What will happen after the end of the boom? Actually, that’s quite easy to predict by relying on the model of the coin crash of the 1980s. Only those commemorative coins were still worth more than face value for which there was a collector’s market – readily called “secondary market” by mints – which must clearly be distinguished from the investor’s market.

Unlike investors and many other “customers” of mints who need to be attacked by means of bold marketing measures, collectors are people who buy coins solely for intrinsic reasons. To inspire a collector, you don’t need advertising, you need to provide them with information. Collectors are people who buy coins without immediately thinking of their resale value. In short, a collector will also remain loyal to coins when investors have long since pulled out.

The Example of Russian Olympic Coins

An excellent example to illustrate the difference between the investor’s and the collector’s market are the extensive coin sets issued for the Moscow Olympics in 1980, which were primarily sold abroad. Those who wanted to sell their coin sets after the Olympics suffered a loss of more than 90%. Bad publicity for the image of commemorative coins as investment objects!

But then the Iron Curtain fell in 1989. It took a few years, but in the mid-1990s, Russian coin collectors entered the market. The market for Russian coins experienced an unprecedented boom. In the slipstream of this development, Olympic coins were also offered at some auctions – and sold like hot cakes. Russian collectors bought commemorative coins that had escaped the melting pot for many times their issue price. Those who hadn’t sold their Russian Olympic coins in the 1980s, enjoyed a nice increase in value in the 1990s.

By the way, although the market for Russian coins has shrunk considerably due to the embargoes, Moscow Olympic coins still enjoy the attention of collectors. After all, Russian-born people now live across the globe, and coin dealers currently buy Russian coins at attractive prices to be ready when Russian customers are back.

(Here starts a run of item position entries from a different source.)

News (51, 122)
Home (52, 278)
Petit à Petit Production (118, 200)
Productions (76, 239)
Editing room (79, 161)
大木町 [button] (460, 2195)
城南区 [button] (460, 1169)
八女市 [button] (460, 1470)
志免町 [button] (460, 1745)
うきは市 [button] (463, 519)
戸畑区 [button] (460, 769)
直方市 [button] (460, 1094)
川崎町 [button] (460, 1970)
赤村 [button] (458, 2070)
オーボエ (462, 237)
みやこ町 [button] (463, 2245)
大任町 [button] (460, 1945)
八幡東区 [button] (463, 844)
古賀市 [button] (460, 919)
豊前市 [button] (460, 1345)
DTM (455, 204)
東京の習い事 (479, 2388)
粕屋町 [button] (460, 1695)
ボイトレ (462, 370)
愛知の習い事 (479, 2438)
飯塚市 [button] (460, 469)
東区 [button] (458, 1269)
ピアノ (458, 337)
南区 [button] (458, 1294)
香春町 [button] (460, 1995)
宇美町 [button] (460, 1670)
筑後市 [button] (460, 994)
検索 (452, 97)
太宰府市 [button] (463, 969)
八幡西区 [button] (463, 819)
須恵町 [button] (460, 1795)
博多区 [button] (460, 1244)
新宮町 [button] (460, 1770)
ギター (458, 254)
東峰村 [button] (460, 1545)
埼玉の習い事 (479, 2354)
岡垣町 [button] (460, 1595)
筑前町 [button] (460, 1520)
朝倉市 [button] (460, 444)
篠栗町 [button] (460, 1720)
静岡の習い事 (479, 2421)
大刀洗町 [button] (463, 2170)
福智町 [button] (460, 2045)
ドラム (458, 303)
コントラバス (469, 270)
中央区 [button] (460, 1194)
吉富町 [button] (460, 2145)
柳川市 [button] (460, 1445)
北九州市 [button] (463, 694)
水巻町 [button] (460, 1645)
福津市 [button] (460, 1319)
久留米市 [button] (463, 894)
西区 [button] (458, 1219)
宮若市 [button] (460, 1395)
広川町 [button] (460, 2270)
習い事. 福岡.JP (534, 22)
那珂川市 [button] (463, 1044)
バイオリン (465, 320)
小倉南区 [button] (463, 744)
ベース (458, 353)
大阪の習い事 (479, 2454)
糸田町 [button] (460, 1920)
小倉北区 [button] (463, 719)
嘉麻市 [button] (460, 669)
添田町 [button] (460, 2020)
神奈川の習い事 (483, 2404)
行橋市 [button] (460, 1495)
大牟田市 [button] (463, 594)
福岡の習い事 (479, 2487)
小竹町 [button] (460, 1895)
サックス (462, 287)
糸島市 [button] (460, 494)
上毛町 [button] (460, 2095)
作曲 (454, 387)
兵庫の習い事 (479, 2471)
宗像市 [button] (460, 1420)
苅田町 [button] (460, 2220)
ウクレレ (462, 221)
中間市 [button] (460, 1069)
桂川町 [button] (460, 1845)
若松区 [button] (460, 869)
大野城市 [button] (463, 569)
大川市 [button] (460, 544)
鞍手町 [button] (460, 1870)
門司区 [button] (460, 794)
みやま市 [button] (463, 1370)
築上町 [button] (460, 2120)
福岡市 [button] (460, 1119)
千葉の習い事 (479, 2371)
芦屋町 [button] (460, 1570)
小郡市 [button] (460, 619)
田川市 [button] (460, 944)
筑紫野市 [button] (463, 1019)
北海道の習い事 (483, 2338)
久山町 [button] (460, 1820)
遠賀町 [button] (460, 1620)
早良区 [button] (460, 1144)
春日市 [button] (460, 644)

In this way, Russian commemorative coins made it into the cycle of the coin trade. Their number is small enough today to harmonise the ratio of coins and collectors.

The Secondary Market as a Key Issue of Mints

Only a fraction of all contemporary issues will succeed in doing what Russian Olympic coins achieved. Like in the 1980s, there will be many newspaper articles and TV features in which journalists luridly report on what a collecting investor paid for his commemorative coins and what value he is left with today. Especially when state mints get caught up in the whirlwind of such coverage, this can have devastating effects on their reputation. What politicians and central banks will do then remains an open question.

That’s why, in my view, it’s especially important to think of what will happen “after” in times of boom. Now it would be possible to invest money to attract real collectors. And to do so, other methods are needed than those marketing departments are currently adopting, measuring their success by means of the annual balance sheet and not by the effect that will only become apparent in a few years, maybe decades.

Those who want to know how to build up a collector’s market should take the methods of the classic coin trade as an example. By the way, the classic coin trade has been around since half a millennium. Mints have only been selling commemorative coins for half a century.